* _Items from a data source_
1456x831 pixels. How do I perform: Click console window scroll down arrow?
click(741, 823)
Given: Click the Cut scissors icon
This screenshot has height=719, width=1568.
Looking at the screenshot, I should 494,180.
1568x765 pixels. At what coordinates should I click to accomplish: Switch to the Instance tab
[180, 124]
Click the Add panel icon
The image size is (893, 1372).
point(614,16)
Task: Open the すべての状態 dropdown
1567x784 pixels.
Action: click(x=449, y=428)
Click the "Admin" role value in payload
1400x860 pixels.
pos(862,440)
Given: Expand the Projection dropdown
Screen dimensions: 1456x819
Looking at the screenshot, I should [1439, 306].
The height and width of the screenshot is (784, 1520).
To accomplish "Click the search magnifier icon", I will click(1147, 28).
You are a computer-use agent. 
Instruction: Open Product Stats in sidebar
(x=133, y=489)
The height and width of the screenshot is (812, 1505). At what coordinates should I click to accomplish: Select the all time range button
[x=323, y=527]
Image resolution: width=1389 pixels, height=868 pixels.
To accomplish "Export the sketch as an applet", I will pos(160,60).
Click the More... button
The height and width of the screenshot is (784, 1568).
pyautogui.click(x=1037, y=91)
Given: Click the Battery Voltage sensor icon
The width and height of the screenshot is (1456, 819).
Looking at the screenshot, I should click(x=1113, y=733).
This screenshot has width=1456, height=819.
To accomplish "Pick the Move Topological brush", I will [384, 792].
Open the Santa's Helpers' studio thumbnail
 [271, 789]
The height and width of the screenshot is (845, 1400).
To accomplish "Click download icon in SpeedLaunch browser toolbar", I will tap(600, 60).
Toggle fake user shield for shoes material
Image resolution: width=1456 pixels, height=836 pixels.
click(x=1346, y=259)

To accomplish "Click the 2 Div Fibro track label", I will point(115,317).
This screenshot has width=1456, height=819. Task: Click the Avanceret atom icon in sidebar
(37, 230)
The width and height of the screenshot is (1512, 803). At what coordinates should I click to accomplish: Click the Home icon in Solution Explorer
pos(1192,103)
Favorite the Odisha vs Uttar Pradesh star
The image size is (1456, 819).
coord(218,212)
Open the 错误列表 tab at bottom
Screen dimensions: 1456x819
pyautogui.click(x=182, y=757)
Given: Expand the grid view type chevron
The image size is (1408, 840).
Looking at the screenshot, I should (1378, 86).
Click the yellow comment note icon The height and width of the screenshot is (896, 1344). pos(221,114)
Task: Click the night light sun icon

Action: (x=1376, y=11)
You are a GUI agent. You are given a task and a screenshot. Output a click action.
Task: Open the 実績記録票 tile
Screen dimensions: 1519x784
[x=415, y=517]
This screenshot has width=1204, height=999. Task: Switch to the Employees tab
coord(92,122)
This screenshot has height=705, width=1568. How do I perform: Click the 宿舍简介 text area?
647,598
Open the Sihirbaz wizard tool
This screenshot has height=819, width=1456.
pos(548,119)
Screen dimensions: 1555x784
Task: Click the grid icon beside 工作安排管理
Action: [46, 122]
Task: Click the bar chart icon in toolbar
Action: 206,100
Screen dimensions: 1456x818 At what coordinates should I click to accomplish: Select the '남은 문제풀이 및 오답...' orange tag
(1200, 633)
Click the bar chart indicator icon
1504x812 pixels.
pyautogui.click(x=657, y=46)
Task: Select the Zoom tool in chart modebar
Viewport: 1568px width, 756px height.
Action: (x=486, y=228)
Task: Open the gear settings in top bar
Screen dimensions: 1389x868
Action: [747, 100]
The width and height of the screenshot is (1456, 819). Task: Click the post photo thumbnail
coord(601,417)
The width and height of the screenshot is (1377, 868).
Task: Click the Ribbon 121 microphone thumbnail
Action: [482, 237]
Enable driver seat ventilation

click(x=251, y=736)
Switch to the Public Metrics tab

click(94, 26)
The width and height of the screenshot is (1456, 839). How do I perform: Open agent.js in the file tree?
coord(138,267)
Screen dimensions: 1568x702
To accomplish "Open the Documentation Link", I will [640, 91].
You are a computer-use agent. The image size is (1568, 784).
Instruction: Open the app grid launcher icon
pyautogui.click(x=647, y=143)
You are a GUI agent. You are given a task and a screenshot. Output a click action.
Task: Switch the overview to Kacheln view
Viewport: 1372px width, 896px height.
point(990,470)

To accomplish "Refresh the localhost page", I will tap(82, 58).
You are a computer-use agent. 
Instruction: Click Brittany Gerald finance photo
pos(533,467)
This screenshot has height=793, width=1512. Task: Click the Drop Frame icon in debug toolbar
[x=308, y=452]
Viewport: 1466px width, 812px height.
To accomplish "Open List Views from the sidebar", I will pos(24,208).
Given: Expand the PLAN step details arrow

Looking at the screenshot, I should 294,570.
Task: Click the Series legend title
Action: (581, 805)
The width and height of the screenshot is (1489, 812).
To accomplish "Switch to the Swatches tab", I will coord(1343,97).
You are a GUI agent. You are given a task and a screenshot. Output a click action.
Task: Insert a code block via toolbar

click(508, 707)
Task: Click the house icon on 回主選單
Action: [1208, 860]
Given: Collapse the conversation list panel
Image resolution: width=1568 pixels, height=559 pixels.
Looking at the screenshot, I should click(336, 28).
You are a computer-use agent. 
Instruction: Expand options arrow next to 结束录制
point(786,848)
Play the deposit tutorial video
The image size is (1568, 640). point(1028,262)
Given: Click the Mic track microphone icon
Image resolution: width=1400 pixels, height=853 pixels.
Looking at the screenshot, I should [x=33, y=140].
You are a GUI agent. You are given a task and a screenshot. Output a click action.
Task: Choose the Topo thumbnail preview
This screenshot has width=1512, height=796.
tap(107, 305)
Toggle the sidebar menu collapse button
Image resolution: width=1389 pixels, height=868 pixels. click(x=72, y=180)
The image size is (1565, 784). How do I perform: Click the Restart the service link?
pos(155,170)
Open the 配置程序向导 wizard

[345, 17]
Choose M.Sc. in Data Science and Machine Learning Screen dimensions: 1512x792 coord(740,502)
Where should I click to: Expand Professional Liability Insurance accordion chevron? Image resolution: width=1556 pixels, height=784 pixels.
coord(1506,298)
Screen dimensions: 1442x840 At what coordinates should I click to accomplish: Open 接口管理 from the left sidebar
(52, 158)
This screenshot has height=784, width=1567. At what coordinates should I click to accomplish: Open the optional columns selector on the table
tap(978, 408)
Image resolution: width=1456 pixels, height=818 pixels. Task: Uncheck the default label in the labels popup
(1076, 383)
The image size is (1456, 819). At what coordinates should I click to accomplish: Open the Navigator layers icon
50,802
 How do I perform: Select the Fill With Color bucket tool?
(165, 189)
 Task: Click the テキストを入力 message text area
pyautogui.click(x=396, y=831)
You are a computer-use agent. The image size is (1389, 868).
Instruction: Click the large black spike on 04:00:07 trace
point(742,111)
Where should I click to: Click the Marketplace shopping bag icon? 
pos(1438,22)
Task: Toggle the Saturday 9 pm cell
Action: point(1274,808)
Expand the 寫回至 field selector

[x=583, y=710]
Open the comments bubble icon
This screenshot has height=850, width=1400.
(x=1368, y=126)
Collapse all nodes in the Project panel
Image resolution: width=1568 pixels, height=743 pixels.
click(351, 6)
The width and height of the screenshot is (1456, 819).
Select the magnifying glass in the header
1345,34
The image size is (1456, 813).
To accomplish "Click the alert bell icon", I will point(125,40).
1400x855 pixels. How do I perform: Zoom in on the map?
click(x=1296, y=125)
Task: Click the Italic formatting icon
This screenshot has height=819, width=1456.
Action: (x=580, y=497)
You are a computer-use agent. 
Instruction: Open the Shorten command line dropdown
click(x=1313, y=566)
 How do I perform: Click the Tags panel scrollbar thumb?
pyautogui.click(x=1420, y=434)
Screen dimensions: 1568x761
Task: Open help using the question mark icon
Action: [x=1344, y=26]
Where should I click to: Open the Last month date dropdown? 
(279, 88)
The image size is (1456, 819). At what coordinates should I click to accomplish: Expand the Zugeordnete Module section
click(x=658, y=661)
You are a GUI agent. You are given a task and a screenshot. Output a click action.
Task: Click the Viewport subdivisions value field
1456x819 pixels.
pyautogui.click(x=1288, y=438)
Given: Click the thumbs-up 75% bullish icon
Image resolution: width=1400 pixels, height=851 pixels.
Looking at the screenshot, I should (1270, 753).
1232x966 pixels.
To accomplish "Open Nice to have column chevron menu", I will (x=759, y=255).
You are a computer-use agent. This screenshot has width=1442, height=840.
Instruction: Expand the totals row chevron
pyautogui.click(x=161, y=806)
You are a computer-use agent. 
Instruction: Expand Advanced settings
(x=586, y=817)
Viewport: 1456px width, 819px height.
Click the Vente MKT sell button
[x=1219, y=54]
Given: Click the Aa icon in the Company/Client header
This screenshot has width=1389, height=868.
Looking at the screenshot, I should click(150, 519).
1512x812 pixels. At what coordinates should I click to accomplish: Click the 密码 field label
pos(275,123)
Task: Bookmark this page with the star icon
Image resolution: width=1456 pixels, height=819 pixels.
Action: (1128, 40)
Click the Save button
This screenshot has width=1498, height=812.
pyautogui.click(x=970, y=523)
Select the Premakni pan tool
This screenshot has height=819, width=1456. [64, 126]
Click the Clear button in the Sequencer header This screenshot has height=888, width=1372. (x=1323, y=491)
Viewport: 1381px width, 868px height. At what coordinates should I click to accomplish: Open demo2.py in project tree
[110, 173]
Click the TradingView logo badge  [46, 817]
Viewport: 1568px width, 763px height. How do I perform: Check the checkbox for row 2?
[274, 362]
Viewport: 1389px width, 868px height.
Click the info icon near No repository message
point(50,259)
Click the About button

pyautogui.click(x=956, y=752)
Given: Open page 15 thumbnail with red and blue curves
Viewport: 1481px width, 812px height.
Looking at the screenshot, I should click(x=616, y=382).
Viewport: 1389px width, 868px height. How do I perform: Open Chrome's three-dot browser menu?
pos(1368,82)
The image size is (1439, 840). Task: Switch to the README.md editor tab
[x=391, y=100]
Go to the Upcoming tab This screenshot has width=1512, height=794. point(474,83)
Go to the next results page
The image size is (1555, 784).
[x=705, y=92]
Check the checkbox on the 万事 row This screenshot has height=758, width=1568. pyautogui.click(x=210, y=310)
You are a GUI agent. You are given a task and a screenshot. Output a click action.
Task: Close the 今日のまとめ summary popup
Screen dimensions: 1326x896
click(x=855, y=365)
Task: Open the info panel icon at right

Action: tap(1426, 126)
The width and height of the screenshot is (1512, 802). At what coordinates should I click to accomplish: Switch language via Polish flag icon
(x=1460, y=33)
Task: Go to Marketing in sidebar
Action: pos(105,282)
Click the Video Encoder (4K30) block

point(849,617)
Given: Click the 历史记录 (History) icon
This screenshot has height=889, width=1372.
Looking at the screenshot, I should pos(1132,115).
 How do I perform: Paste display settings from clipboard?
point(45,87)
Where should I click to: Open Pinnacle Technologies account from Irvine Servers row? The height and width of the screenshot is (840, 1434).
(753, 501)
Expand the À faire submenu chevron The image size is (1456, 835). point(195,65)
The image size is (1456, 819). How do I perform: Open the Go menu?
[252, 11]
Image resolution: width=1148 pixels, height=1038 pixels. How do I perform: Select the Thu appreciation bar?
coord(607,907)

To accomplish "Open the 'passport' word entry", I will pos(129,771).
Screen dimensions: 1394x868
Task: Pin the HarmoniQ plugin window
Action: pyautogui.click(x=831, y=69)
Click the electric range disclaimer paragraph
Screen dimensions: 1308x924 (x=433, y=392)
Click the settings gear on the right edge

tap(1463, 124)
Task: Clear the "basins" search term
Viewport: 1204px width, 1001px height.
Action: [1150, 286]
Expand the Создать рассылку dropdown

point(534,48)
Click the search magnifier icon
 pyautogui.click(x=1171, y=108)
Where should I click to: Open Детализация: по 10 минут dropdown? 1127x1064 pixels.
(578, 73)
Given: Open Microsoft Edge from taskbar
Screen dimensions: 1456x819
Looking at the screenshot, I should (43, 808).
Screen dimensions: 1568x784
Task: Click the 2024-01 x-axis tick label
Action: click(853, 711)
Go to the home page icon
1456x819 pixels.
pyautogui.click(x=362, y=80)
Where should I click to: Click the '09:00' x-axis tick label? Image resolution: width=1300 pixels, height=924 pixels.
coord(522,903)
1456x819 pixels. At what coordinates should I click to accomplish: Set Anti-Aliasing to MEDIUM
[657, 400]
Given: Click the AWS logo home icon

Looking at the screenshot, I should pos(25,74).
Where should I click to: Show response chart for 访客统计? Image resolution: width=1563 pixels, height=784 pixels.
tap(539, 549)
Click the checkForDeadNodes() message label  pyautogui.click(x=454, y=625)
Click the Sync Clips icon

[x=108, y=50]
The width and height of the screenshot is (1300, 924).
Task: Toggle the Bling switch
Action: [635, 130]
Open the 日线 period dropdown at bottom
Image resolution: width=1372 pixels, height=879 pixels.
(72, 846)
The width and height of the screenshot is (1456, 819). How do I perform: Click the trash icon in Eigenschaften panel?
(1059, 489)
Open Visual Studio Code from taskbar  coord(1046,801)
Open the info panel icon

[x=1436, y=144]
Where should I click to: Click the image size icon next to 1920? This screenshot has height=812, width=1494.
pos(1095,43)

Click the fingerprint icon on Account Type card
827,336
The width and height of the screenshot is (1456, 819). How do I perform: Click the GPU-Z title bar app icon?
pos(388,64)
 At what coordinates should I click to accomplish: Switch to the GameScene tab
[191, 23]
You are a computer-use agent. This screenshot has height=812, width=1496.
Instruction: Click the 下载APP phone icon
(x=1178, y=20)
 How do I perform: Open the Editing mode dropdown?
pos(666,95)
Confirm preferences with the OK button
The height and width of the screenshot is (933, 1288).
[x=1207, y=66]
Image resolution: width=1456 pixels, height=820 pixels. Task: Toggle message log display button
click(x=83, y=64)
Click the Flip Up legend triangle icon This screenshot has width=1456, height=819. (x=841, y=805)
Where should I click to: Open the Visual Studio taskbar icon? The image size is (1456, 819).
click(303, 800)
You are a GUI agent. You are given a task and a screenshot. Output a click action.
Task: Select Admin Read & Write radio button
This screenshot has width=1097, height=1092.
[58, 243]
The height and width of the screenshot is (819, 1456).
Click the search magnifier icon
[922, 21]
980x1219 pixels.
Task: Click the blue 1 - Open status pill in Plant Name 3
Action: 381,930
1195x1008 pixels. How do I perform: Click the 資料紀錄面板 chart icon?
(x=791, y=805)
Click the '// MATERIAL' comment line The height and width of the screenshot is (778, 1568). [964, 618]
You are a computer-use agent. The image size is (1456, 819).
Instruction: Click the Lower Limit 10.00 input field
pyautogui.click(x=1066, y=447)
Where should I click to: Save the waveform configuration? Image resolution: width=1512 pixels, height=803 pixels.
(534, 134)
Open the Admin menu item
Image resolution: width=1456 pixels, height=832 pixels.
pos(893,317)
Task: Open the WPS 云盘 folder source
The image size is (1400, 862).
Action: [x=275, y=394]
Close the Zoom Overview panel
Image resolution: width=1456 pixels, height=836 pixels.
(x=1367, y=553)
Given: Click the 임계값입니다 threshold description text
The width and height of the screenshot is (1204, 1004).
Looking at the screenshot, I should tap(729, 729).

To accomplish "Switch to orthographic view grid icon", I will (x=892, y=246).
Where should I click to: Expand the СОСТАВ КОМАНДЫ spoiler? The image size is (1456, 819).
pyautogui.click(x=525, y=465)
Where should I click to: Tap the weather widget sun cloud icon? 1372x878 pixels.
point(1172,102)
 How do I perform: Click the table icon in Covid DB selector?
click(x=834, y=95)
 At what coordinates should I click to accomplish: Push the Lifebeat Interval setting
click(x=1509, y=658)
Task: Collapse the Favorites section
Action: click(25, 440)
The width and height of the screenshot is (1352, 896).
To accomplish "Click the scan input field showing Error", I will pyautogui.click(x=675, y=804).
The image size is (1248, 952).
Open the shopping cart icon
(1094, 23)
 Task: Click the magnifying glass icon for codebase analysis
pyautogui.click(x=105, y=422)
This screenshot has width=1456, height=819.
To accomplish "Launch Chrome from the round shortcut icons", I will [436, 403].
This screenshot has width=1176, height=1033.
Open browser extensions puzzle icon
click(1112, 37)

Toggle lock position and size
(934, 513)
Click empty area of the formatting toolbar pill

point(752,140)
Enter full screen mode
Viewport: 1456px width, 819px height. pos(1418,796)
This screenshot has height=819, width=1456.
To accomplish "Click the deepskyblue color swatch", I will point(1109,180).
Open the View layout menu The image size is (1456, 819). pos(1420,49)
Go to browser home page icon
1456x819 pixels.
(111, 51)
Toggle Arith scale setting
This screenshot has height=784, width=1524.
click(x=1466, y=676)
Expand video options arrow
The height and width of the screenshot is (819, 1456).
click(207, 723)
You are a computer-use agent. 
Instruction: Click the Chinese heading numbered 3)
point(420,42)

* _Work to complete_
Only a number is required here: the count of lines in these entries that hold "track".

* _Answer box_
2